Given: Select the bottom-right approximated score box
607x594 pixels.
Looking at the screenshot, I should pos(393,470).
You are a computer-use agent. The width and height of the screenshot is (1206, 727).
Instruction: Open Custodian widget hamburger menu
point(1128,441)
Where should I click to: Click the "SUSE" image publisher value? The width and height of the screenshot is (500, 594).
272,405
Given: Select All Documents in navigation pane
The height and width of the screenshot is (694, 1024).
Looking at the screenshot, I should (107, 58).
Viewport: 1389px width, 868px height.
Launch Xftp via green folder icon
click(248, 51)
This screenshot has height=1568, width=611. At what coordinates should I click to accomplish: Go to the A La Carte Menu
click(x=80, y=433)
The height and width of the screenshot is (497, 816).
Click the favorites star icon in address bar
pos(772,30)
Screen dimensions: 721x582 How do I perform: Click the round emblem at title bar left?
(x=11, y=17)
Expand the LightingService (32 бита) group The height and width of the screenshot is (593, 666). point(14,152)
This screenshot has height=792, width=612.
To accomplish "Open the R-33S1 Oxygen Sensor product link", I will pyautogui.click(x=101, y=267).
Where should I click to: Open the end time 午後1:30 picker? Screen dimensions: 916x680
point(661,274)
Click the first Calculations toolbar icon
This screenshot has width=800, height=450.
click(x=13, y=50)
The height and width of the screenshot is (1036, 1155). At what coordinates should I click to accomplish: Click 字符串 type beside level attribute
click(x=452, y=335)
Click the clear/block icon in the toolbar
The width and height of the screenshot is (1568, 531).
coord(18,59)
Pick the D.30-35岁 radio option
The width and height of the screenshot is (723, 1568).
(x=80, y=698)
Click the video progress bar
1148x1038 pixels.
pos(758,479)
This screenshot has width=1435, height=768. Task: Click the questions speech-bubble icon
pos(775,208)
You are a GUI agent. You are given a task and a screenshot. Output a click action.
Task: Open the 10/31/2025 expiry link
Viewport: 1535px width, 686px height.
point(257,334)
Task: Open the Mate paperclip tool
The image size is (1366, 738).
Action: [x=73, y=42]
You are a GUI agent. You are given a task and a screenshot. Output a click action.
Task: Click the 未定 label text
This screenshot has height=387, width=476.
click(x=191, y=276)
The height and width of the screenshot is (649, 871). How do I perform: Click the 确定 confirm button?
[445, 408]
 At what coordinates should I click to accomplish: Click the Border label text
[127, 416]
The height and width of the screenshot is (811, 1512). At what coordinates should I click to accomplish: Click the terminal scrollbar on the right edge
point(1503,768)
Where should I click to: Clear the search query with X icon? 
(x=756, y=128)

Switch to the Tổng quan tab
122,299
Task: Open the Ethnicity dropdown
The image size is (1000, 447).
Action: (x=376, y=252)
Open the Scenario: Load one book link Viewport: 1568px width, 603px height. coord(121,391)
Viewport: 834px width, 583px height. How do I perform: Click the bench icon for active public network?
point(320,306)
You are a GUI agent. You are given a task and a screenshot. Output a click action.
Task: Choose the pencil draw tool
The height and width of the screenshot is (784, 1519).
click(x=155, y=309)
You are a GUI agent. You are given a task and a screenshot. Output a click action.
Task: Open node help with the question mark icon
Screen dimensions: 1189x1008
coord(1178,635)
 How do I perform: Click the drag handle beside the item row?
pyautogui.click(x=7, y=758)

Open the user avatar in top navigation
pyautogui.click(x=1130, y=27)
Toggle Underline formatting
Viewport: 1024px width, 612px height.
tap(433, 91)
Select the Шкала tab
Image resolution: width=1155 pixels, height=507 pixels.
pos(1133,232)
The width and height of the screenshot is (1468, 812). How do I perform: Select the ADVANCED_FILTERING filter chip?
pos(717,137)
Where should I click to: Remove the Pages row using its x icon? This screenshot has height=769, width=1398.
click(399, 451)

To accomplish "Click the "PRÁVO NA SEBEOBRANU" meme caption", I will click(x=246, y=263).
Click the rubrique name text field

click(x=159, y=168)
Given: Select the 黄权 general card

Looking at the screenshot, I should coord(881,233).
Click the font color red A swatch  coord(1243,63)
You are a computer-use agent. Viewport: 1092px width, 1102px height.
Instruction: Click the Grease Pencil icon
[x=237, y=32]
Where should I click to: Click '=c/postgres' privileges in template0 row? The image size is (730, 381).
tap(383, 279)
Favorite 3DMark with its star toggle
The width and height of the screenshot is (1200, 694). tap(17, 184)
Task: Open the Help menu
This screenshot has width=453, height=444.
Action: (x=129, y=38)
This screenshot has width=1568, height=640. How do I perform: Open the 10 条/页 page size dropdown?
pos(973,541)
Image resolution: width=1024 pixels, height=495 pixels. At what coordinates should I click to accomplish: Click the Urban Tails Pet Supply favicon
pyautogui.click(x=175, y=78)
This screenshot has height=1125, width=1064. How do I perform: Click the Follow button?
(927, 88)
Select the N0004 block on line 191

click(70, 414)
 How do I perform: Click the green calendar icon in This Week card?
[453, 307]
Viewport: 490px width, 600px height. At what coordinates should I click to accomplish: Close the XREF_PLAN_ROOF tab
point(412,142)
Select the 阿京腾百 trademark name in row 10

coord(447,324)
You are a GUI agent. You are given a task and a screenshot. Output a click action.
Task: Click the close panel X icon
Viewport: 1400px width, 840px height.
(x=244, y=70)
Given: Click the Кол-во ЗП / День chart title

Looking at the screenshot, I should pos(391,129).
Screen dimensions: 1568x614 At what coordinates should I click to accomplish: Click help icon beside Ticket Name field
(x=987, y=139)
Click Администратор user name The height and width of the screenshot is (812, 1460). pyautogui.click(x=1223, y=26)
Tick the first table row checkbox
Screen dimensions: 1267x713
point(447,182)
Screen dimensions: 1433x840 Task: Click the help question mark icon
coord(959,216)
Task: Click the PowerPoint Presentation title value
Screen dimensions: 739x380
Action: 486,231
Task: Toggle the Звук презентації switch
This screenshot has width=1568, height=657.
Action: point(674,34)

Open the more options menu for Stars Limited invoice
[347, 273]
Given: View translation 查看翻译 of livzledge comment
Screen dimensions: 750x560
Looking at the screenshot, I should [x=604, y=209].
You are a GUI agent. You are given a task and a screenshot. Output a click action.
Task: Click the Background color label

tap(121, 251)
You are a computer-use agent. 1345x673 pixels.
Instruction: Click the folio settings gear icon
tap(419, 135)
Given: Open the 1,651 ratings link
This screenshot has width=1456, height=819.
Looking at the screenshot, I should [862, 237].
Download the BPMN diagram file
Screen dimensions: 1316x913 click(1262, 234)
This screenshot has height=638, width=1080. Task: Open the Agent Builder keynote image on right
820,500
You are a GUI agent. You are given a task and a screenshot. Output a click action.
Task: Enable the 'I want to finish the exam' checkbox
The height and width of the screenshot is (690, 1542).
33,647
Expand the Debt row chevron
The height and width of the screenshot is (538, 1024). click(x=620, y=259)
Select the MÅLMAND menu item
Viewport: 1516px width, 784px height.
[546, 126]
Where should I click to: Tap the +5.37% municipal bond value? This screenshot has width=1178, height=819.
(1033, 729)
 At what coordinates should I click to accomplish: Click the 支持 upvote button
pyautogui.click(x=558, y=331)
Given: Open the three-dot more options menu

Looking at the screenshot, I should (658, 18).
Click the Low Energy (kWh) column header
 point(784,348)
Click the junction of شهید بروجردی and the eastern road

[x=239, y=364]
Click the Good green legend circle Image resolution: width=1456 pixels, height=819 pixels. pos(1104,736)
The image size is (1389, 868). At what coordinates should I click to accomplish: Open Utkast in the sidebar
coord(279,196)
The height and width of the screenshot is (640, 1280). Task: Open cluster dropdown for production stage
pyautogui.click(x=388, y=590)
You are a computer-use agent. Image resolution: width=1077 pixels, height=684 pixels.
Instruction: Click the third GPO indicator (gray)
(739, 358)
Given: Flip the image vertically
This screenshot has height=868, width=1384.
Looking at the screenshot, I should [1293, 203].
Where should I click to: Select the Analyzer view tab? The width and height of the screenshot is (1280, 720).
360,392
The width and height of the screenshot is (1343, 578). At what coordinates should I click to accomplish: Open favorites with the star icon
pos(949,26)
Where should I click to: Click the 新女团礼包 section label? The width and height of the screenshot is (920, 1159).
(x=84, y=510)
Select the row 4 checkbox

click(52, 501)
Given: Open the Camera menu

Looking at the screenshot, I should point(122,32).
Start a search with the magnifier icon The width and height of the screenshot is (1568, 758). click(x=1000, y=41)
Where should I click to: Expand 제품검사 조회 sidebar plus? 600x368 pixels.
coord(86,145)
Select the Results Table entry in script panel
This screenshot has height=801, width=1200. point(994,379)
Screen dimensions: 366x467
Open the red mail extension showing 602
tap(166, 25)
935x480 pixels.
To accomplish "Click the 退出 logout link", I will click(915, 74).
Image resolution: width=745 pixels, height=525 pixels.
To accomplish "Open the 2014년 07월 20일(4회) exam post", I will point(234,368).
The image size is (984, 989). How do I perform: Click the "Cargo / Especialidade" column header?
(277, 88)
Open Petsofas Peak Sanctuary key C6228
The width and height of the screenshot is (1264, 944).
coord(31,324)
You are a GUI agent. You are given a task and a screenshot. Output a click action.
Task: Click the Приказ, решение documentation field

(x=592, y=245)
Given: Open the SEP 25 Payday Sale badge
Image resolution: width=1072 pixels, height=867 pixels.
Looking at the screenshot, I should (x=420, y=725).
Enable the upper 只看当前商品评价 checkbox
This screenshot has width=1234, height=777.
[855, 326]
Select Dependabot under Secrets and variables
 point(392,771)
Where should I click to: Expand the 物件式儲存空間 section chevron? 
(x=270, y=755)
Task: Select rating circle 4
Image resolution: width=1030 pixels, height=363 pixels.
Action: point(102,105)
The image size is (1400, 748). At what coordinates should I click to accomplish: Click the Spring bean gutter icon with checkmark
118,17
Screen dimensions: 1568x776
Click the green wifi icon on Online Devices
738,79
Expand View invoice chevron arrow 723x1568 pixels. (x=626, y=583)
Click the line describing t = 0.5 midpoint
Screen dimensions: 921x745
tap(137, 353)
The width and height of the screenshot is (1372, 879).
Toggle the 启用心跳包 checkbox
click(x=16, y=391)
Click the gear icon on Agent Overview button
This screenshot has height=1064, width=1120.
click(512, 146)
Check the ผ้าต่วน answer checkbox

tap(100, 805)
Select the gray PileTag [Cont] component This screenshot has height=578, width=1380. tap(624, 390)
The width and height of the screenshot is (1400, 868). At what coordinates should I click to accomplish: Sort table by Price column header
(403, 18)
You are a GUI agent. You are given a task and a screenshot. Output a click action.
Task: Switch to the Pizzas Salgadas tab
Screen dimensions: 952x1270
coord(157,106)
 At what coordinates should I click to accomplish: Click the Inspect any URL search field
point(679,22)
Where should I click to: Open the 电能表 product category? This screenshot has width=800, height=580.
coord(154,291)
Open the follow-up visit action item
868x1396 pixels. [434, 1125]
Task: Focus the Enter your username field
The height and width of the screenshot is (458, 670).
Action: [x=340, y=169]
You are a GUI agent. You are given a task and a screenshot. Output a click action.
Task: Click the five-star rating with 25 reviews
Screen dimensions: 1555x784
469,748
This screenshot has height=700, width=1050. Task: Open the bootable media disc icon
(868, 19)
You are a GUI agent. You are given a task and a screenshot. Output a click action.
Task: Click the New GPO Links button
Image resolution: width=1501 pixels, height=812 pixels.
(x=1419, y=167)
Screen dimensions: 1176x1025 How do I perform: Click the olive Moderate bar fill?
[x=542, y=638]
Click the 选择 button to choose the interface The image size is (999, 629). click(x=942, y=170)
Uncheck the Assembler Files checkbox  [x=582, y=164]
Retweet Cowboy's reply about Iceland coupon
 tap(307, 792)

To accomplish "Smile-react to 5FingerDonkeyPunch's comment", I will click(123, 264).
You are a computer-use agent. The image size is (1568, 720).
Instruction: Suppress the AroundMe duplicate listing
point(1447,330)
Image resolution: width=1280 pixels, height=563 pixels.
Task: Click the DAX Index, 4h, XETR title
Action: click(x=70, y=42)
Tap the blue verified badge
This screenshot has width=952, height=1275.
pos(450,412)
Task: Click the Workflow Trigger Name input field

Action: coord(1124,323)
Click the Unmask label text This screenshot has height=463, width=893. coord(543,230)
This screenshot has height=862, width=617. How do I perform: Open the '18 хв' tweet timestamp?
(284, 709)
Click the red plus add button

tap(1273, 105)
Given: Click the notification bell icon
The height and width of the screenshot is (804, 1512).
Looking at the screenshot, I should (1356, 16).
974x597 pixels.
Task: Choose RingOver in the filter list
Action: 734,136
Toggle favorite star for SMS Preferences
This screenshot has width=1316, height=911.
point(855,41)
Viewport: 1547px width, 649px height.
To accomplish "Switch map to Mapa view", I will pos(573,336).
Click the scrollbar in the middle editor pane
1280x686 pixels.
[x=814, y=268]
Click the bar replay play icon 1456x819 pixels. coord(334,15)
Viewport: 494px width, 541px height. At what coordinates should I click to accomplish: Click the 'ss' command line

Problem details -> Copy the entries verbatim, from the line containing "Retweet Cowboy's reply about Iceland coupon" through the line containing "Click the bar", both included.

Expected output ->
Retweet Cowboy's reply about Iceland coupon
 tap(307, 792)

To accomplish "Smile-react to 5FingerDonkeyPunch's comment", I will click(123, 264).
You are a computer-use agent. The image size is (1568, 720).
Instruction: Suppress the AroundMe duplicate listing
point(1447,330)
Image resolution: width=1280 pixels, height=563 pixels.
Task: Click the DAX Index, 4h, XETR title
Action: click(x=70, y=42)
Tap the blue verified badge
This screenshot has width=952, height=1275.
pos(450,412)
Task: Click the Workflow Trigger Name input field

Action: coord(1124,323)
Click the Unmask label text This screenshot has height=463, width=893. coord(543,230)
This screenshot has height=862, width=617. How do I perform: Open the '18 хв' tweet timestamp?
(284, 709)
Click the red plus add button

tap(1273, 105)
Given: Click the notification bell icon
The height and width of the screenshot is (804, 1512).
Looking at the screenshot, I should (1356, 16).
974x597 pixels.
Task: Choose RingOver in the filter list
Action: 734,136
Toggle favorite star for SMS Preferences
This screenshot has width=1316, height=911.
point(855,41)
Viewport: 1547px width, 649px height.
To accomplish "Switch map to Mapa view", I will pos(573,336).
Click the scrollbar in the middle editor pane
1280x686 pixels.
[x=814, y=268]
Click the bar replay play icon 1456x819 pixels. coord(334,15)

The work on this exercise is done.